Screenshot grounding data
------------------------------------------------
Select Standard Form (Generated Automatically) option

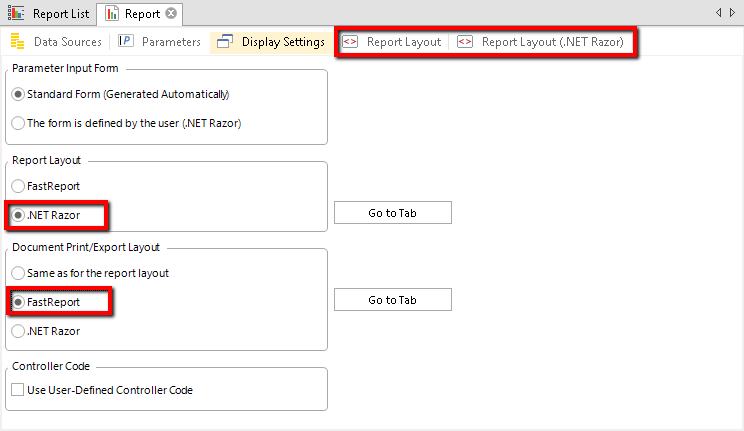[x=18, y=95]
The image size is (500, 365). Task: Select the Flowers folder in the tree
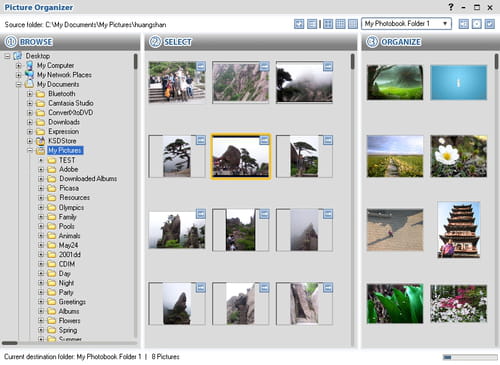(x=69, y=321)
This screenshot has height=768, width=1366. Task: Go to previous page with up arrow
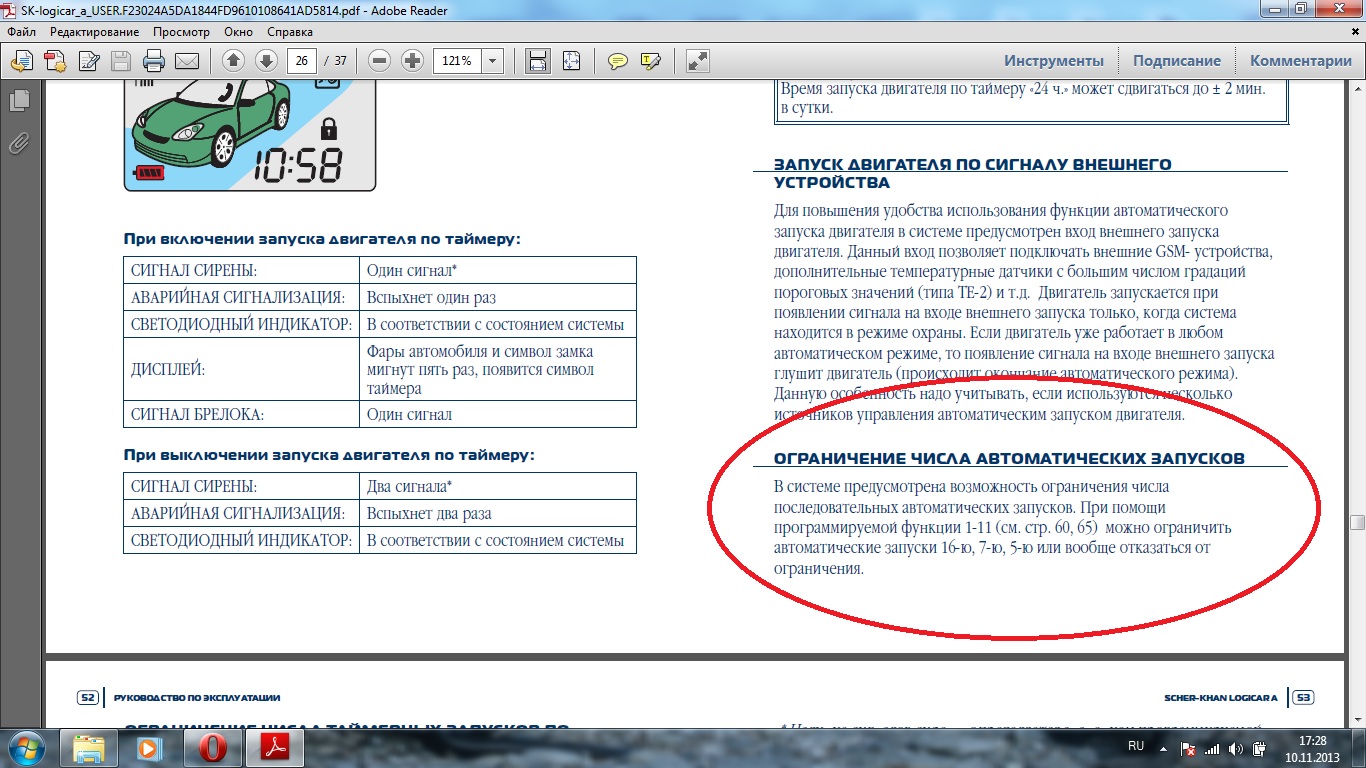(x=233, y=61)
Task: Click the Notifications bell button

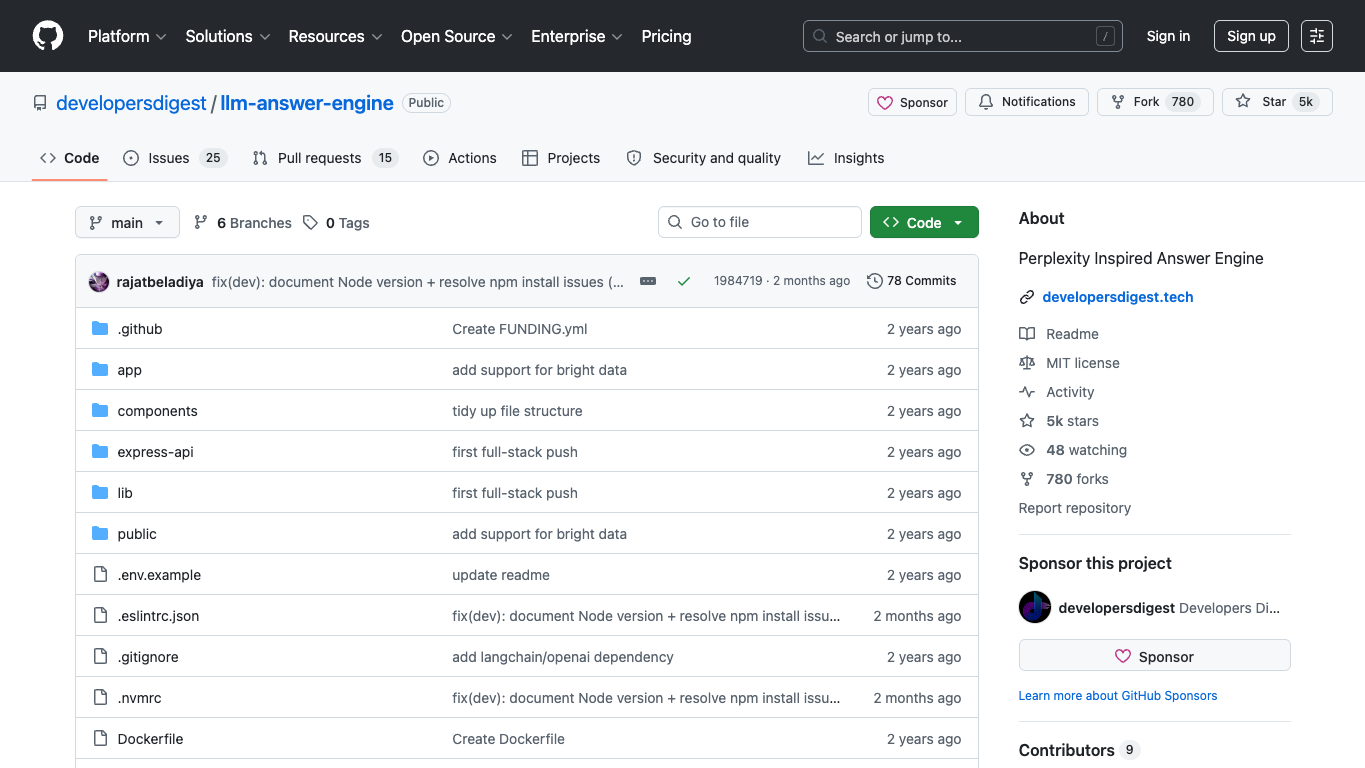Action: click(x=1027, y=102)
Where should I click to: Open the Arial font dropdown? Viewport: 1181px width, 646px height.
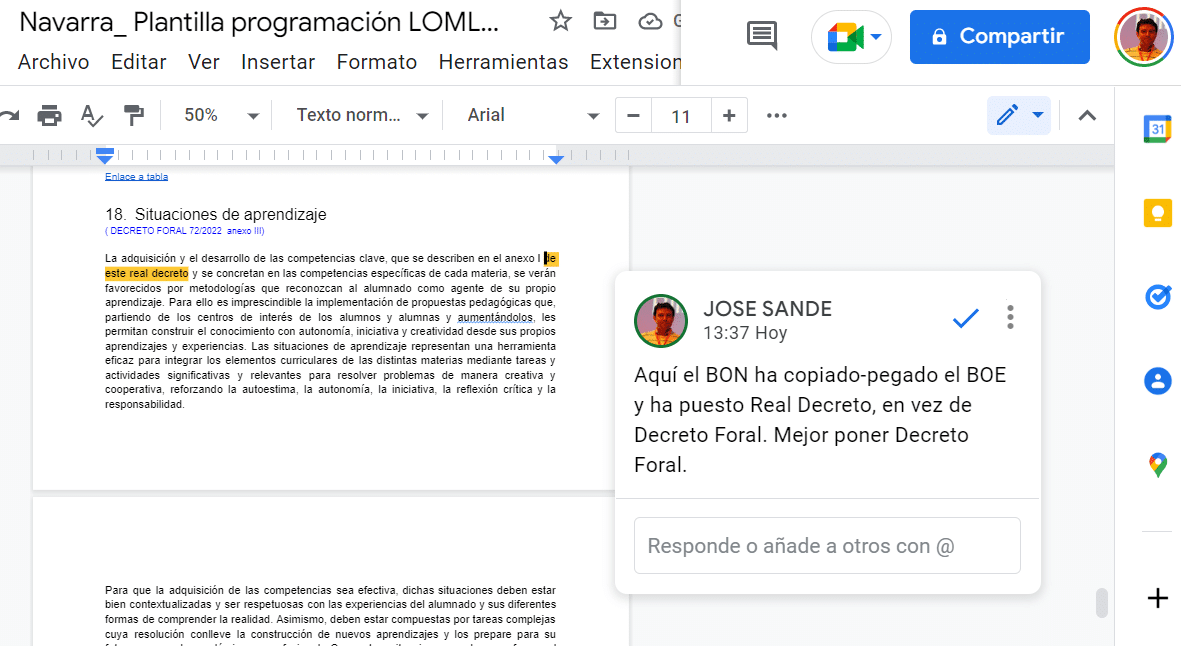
------------------------------------------------
Your assignment
Retype exactly, and only, the lines from the one containing "This screenshot has" through the end of the records above. Pictures stay out of the copy.

Exercise solution
This screenshot has height=768, width=1366. Task: Go to previous page with up arrow
(x=233, y=61)
Task: Click the Notifications bell button

Action: click(x=1027, y=102)
Where should I click to: Open the Arial font dropdown? Viewport: 1181px width, 646px height.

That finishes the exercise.